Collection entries
------------

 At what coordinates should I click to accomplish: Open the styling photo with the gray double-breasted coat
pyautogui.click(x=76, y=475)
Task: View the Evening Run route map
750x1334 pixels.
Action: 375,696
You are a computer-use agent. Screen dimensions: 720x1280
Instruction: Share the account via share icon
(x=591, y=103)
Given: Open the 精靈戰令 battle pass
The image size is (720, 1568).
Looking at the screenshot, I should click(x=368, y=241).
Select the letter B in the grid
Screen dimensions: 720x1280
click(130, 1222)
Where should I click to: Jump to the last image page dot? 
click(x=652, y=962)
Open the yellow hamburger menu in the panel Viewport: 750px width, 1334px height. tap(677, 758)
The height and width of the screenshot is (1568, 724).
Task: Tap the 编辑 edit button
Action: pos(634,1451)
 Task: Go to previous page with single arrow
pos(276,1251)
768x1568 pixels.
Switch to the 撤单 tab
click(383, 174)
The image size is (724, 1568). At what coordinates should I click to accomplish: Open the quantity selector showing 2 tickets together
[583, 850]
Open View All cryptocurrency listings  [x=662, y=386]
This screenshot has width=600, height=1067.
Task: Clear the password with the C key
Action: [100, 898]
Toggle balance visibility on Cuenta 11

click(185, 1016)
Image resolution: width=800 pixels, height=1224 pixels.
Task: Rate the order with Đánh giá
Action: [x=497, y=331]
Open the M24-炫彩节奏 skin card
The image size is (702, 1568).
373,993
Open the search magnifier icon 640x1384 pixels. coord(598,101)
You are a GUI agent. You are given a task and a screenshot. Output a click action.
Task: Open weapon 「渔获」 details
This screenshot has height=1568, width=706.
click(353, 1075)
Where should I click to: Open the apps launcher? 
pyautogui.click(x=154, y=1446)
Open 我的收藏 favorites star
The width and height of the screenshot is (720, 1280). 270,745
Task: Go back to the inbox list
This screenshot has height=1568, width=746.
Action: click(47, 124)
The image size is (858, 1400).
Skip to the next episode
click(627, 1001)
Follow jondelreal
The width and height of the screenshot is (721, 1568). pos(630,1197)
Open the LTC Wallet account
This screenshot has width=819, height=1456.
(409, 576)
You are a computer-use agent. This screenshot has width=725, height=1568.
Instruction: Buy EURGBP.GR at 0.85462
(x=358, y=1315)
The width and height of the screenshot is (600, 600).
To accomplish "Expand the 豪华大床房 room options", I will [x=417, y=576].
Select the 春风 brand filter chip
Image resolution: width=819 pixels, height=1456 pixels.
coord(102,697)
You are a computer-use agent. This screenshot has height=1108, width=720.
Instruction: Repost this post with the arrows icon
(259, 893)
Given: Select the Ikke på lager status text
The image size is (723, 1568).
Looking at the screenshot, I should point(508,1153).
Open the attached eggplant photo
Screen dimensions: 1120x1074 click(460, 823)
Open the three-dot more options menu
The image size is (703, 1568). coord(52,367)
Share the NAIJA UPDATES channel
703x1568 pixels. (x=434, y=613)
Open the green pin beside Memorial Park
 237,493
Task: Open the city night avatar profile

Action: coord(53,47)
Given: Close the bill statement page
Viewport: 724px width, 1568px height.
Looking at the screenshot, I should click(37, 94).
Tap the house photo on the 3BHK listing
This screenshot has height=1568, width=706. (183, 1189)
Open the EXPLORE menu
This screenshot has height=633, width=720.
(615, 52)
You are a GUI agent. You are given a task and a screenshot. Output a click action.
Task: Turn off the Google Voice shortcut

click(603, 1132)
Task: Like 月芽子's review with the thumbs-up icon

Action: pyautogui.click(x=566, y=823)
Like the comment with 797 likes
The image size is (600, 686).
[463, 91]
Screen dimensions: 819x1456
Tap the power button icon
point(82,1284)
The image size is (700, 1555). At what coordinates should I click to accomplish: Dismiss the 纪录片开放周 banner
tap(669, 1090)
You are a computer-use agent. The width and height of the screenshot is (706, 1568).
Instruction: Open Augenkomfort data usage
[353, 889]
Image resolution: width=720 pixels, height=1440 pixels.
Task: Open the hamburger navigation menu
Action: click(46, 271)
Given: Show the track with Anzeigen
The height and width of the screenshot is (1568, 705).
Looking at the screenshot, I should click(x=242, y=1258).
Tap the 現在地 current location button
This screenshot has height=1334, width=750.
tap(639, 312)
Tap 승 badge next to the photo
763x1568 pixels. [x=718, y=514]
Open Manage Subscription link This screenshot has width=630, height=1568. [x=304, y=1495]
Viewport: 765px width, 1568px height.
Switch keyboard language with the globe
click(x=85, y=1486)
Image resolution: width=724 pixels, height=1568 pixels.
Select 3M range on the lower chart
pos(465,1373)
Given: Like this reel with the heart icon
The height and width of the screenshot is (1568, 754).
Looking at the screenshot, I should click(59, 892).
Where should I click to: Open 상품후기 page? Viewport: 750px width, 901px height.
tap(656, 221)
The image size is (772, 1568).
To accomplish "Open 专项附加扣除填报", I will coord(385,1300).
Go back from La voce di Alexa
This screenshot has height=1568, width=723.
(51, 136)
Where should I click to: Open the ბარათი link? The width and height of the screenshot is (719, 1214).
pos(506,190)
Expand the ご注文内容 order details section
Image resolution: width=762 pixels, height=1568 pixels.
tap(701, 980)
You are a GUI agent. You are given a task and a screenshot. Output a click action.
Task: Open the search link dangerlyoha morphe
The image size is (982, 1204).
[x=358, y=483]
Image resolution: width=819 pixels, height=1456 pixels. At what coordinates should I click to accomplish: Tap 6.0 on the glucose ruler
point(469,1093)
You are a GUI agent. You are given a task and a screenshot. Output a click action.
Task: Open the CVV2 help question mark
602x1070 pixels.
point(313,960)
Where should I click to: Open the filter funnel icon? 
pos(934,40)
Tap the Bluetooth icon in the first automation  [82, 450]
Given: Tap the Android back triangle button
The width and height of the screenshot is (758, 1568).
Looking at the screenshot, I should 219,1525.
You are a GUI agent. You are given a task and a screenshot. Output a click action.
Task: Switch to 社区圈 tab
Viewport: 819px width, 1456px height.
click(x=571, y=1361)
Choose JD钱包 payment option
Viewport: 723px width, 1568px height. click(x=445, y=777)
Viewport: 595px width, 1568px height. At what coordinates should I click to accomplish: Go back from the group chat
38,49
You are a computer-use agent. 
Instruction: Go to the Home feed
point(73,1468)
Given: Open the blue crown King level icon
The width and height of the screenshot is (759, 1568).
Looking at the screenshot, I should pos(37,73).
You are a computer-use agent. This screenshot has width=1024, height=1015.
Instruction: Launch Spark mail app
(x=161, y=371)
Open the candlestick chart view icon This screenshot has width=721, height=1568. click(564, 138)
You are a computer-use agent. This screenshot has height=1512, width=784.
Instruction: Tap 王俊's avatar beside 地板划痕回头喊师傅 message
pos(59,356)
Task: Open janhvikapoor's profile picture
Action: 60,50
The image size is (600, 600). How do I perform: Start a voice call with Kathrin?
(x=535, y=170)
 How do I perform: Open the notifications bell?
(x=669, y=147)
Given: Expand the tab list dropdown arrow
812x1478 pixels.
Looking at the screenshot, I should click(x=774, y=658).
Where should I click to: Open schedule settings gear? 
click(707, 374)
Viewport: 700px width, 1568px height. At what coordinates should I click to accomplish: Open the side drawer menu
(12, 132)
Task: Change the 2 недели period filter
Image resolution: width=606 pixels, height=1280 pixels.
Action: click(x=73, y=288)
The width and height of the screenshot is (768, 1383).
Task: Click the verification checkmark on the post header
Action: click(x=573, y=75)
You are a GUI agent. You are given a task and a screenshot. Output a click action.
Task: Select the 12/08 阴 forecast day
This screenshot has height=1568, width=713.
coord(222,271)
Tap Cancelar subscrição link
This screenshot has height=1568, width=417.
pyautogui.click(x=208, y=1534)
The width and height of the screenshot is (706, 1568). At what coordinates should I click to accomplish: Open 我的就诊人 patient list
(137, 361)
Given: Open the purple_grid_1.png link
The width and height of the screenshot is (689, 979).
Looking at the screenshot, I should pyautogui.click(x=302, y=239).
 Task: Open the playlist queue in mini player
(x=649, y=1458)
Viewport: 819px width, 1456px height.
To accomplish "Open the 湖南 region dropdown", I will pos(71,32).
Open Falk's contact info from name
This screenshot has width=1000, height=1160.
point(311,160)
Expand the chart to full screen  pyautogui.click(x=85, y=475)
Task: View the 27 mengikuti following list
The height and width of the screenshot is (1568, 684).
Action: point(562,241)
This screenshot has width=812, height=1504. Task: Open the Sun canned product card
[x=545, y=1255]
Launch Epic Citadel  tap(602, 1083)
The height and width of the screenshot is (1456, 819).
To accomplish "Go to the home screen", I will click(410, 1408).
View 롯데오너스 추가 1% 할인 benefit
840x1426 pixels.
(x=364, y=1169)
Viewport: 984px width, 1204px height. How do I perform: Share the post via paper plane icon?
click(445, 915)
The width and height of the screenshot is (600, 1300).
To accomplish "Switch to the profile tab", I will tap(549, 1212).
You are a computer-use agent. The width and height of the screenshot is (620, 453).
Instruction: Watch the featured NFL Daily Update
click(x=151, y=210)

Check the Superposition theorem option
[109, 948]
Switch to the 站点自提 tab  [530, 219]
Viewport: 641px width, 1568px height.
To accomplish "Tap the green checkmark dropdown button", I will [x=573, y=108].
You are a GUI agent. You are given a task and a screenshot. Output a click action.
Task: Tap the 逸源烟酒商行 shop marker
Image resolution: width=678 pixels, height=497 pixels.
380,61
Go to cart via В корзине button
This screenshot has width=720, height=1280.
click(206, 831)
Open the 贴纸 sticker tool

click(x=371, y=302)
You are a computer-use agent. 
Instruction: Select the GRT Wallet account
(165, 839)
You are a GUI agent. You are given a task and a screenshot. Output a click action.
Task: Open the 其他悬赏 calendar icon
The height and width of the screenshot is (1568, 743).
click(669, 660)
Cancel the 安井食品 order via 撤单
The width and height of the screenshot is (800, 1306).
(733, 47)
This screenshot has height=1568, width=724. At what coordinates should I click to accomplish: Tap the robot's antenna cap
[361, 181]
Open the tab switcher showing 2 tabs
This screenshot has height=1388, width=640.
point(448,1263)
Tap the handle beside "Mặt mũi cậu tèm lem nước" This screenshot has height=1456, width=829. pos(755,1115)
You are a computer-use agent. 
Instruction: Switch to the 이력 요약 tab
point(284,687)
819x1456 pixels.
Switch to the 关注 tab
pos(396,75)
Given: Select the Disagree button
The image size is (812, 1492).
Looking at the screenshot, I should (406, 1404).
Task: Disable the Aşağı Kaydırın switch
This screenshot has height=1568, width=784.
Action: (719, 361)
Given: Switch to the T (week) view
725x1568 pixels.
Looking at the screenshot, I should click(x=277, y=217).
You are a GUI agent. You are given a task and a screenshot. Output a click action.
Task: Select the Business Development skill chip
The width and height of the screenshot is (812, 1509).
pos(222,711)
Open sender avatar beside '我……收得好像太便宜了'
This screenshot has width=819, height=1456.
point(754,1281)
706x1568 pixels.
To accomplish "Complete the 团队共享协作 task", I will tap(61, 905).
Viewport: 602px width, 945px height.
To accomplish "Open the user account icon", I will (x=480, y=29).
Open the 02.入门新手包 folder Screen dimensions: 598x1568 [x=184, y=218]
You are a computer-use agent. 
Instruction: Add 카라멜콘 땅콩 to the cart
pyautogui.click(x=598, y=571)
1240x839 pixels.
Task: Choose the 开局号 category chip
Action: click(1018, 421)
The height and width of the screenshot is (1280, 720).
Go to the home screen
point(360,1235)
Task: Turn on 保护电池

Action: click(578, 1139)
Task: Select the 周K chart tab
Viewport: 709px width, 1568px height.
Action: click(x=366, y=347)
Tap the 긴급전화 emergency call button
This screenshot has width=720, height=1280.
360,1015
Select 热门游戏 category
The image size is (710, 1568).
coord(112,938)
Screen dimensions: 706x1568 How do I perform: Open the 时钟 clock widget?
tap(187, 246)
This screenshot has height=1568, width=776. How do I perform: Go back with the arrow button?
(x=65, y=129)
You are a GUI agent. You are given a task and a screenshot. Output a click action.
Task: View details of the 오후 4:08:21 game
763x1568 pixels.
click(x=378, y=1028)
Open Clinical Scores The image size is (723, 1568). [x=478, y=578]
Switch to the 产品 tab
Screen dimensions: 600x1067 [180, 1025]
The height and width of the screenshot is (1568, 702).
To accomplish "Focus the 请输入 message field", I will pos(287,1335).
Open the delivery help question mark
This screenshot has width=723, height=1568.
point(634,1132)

------------

» Written instruction
Please count how many lines in the entries above contain the string "perform", and reply with the number alone.

» Task result
5